Nothing outside the range below should be printed. Output exactly the lines from the line with "Where should I click to: Click the browser" to the line with "You are a computer-use agent. Viewport: 253px", both included.

Dataset entries:

= Beginning of Section =

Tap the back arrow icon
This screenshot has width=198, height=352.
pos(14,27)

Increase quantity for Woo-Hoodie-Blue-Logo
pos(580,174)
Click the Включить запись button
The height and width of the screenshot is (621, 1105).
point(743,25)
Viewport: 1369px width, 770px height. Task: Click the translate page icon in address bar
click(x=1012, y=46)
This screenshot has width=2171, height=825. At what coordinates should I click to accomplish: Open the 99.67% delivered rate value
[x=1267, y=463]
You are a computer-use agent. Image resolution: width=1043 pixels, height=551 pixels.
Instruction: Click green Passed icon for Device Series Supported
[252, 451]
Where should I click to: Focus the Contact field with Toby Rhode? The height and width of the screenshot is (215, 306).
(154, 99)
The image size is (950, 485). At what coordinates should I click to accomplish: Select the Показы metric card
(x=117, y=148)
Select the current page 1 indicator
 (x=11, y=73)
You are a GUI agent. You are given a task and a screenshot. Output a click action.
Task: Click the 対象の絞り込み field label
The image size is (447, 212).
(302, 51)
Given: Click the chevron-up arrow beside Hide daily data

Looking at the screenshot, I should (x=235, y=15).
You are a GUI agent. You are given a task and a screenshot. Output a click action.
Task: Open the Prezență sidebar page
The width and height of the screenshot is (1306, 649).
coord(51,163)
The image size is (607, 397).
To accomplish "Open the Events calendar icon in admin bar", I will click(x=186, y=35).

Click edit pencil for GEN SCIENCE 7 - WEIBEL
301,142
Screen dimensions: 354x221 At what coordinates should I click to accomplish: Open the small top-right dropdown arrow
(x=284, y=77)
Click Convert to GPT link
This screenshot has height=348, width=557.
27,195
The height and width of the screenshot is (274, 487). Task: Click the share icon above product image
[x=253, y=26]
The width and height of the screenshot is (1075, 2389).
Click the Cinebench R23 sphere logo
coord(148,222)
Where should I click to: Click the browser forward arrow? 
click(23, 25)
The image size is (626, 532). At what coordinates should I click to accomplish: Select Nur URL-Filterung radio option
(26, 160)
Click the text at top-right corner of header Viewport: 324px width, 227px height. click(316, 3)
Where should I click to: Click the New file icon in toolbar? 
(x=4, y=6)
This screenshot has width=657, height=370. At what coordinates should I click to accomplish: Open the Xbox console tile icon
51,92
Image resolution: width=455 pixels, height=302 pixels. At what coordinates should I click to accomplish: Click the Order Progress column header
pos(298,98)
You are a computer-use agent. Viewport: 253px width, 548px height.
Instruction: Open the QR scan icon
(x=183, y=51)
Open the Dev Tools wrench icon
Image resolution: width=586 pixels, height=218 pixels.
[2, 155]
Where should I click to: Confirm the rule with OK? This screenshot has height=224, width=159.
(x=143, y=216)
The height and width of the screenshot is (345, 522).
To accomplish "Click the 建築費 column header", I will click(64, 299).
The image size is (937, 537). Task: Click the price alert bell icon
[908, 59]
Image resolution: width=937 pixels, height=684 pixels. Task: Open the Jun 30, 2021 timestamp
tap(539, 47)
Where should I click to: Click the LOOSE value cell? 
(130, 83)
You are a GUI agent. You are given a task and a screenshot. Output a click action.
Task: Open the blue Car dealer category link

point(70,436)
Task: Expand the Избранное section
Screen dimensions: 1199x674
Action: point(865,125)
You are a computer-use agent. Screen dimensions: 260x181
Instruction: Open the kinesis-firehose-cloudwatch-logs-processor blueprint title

= End of Section =

> **TASK ANSWER**
Where should I click to: Click the browser forward arrow? 
click(23, 25)
The image size is (626, 532). At what coordinates should I click to accomplish: Select Nur URL-Filterung radio option
(26, 160)
Click the text at top-right corner of header Viewport: 324px width, 227px height. click(316, 3)
Where should I click to: Click the New file icon in toolbar? 
(x=4, y=6)
This screenshot has width=657, height=370. At what coordinates should I click to accomplish: Open the Xbox console tile icon
51,92
Image resolution: width=455 pixels, height=302 pixels. At what coordinates should I click to accomplish: Click the Order Progress column header
pos(298,98)
You are a computer-use agent. Viewport: 253px width, 548px height.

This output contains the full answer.